Alternately per Tom Swift
Tom Swift has explained the amazing idea of quite simply manipulating the run loop. Here's how you trigger the run loop:
[[NSRunLoop currentRunLoop] runMode: NSDefaultRunLoopMode beforeDate: [NSDate date]];
This is a truly amazing piece of engineering. Of course one should be extremely careful when manipulating the run loop and as many pointed out this approach is strictly for experts.
However, a bizarre problem arises ...
Even though a number of the methods work, they don't actually "work" because there is a bizarre progressive-slow-down artifact you will see clearly in the demo.
Scroll to the 'answer' I pasted in below, showing the console output - you can see how it progressively slows.
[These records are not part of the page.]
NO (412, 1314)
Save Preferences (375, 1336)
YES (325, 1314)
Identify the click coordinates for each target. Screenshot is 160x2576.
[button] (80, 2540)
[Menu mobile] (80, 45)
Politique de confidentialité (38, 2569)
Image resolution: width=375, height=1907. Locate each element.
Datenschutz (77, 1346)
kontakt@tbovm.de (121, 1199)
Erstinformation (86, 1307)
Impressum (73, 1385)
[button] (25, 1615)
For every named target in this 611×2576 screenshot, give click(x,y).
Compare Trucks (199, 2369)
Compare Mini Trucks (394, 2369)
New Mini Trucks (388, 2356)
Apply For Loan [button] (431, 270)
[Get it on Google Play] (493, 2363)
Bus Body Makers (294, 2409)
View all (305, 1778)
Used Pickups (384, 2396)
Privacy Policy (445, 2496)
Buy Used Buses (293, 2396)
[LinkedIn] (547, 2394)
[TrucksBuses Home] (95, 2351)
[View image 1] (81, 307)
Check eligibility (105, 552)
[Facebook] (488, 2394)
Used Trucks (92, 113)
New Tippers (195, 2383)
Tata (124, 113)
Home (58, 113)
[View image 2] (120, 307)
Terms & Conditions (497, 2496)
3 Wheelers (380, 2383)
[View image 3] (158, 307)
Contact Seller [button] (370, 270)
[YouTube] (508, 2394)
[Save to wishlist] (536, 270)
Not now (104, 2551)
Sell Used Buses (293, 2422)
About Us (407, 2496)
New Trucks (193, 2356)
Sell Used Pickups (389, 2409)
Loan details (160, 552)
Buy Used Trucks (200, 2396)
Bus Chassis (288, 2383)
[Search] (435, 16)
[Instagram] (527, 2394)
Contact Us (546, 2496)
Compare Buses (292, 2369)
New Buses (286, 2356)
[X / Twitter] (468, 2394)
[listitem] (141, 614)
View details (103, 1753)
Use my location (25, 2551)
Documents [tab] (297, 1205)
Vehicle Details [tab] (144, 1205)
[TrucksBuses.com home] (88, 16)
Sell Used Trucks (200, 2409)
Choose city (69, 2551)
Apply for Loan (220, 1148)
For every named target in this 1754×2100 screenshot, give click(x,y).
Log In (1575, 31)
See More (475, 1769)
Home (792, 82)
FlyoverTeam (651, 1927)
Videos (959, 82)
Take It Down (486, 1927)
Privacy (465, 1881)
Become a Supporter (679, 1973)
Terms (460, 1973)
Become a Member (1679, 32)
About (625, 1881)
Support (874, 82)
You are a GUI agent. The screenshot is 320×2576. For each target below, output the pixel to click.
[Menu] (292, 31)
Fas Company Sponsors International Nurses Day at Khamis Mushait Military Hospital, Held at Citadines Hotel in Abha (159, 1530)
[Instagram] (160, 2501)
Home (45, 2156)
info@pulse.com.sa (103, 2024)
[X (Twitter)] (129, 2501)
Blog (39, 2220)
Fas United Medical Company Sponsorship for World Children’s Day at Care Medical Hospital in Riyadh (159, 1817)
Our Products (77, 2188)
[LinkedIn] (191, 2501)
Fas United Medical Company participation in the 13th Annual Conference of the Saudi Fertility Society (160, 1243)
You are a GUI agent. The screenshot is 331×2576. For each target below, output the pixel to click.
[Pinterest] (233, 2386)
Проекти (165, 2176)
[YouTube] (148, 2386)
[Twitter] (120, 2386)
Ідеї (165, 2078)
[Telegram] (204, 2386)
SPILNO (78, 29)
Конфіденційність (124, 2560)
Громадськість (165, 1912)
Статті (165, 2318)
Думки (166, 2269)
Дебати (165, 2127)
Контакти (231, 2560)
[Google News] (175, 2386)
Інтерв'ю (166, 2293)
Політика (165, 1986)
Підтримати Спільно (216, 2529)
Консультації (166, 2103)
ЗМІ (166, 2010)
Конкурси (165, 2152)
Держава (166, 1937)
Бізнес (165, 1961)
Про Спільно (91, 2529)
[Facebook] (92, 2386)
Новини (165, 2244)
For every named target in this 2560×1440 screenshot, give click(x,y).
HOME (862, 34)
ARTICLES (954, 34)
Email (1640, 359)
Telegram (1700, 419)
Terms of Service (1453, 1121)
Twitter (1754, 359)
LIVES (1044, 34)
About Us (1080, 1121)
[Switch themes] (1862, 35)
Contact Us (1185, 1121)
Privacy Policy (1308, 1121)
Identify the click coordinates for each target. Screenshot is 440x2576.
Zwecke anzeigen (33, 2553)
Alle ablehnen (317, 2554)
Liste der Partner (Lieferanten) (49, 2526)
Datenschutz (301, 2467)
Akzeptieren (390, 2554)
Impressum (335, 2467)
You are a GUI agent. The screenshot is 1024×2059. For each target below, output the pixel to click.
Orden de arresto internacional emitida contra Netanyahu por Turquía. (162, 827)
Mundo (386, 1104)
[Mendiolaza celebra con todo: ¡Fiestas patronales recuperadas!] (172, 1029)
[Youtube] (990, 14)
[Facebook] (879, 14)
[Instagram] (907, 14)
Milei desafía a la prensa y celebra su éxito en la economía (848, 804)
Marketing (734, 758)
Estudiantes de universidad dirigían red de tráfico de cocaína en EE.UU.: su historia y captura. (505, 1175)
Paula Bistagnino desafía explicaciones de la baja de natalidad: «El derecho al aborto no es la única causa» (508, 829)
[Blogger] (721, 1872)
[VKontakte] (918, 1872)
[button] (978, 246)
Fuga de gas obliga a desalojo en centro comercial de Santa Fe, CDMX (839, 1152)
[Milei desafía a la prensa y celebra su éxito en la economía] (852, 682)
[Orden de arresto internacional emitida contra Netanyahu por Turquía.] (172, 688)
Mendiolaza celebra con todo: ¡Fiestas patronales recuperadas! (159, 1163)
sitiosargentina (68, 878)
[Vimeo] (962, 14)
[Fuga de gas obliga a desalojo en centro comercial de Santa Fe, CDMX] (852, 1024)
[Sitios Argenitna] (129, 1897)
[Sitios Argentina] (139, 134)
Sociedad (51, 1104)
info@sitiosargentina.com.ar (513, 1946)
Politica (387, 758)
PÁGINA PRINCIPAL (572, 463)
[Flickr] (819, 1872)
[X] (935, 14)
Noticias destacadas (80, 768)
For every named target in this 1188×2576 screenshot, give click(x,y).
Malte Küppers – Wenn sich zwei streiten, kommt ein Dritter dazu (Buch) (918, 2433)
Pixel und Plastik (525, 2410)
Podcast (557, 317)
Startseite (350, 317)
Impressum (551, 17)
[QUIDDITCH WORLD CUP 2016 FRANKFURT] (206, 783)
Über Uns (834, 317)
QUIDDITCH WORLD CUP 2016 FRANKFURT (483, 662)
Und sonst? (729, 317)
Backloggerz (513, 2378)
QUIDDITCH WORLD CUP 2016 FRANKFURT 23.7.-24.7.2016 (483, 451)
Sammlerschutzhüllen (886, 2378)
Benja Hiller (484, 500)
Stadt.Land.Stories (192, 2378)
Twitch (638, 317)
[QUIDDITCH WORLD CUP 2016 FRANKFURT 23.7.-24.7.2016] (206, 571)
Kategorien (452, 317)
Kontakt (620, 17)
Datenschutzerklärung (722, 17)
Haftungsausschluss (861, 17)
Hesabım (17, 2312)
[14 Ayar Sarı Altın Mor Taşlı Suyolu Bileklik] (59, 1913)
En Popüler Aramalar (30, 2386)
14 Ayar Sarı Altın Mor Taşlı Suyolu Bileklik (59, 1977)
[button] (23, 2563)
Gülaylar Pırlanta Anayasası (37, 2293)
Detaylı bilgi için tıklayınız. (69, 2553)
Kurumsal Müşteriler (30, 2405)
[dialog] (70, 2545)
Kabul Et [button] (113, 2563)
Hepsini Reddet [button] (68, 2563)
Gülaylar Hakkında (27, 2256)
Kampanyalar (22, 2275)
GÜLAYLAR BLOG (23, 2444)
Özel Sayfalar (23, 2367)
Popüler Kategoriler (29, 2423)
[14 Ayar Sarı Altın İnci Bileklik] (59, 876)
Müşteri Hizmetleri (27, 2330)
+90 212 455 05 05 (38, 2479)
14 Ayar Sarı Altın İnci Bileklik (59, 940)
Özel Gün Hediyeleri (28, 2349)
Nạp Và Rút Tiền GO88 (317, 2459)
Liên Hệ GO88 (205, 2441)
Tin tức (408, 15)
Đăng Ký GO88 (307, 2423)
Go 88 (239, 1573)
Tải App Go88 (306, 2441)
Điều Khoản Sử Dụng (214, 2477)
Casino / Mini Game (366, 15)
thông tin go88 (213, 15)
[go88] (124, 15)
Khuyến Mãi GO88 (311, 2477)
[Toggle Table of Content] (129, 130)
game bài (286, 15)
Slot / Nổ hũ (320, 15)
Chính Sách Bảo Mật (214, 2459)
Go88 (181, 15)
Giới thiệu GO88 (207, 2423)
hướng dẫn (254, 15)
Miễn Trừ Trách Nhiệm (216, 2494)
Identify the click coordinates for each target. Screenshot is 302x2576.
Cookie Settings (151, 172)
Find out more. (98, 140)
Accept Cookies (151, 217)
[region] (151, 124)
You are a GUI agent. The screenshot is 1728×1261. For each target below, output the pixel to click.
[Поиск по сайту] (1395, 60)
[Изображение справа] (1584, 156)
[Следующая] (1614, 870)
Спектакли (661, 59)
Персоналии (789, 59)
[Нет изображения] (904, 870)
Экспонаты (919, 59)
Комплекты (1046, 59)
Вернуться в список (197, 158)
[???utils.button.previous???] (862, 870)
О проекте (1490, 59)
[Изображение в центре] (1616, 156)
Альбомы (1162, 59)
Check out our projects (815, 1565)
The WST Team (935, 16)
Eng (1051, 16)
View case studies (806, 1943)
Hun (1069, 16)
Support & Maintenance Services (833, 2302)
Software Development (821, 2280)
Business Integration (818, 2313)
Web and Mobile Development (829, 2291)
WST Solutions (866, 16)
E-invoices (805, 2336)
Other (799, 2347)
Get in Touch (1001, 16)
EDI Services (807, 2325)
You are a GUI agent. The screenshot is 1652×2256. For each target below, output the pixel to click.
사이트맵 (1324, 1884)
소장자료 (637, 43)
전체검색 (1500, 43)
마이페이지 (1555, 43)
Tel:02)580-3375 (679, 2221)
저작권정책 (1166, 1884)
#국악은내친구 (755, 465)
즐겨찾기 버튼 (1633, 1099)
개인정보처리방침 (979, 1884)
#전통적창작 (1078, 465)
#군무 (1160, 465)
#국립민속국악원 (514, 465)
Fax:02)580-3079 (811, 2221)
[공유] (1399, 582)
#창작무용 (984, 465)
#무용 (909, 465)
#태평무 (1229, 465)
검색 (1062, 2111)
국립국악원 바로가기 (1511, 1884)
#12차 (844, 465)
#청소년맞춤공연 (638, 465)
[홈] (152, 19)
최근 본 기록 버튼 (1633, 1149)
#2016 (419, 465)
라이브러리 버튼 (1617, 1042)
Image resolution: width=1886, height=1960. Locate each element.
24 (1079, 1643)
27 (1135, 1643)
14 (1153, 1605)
Here's the new SO question:
Mysterious "progressive slowing" problem in run loop / drawRect
Here is V2 of the demo app...
http://www.fileswap.com/dl/p8lU3gAi/stepwiseDrawingV2.zip.html
You will see it tests all five methods,
#ifdef TOMSWIFTMETHOD
[self setNeedsDisplay];
[[NSRunLoop currentRunLoop]
runMode:NSDefaultRunLoopMode beforeDate:[NSDate date]];
#endif
#ifdef HOTPAW
[self setNeedsDisplay];
[CATransaction flush];
#endif
#ifdef LLOYDMETHOD
[CATransaction begin];
[self setNeedsDisplay];
[CATransaction commit];
#endif
#ifdef DDLONG
[self setNeedsDisplay];
[[self layer] displayIfNeeded];
#endif
#ifdef BACKGROUNDMETHOD
// here, the painting is being done in the bg, we have been
// called here in the foreground to inval
[self setNeedsDisplay];
#endif
You can see for yourself which methods work and which do not.
you can see the bizarre "progressive-slow-down". Why does it happen?
you can see with the controversial TOMSWIFT method, there is actually no problem at all with responsiveness. tap for response at any time (but still the bizarre "progressive-slow-down" problem)
So the overwhelming thing is this weird "progressive-slow-down": on each iteration, for unknown reasons, the time taken for a loop decreases. Note that this applies to both doing it "properly" (background look) or using one of the 'immediate' methods.
Practical solutions?
For anyone reading in the future, if you are actually unable to get this to work in production code because of the "mystery progressive slowdown", Felz and Void have each presented astounding solutions in the other specific question.